§ Entries supplied:
++++++++++
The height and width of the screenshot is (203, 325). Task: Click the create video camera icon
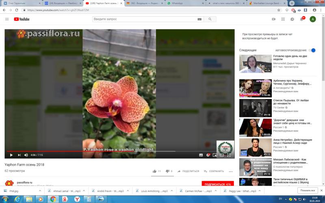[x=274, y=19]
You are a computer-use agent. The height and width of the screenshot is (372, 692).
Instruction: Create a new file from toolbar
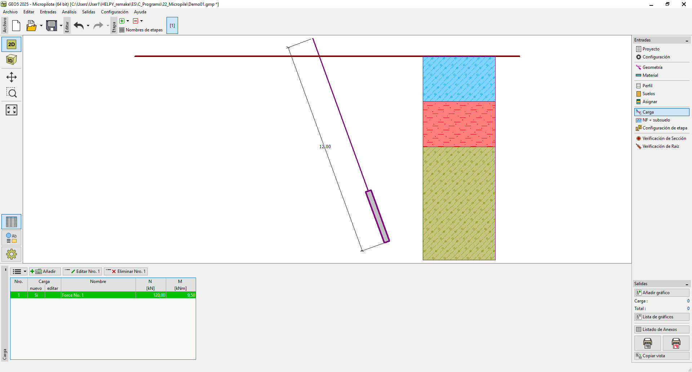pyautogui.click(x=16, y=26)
++++++++++
§ Work task: Omit the pictures, and quote the material above exactly as given.

§ Solution for this task:
The height and width of the screenshot is (203, 325). Task: Click the create video camera icon
[x=274, y=19]
You are a computer-use agent. The height and width of the screenshot is (372, 692).
Instruction: Create a new file from toolbar
pyautogui.click(x=16, y=26)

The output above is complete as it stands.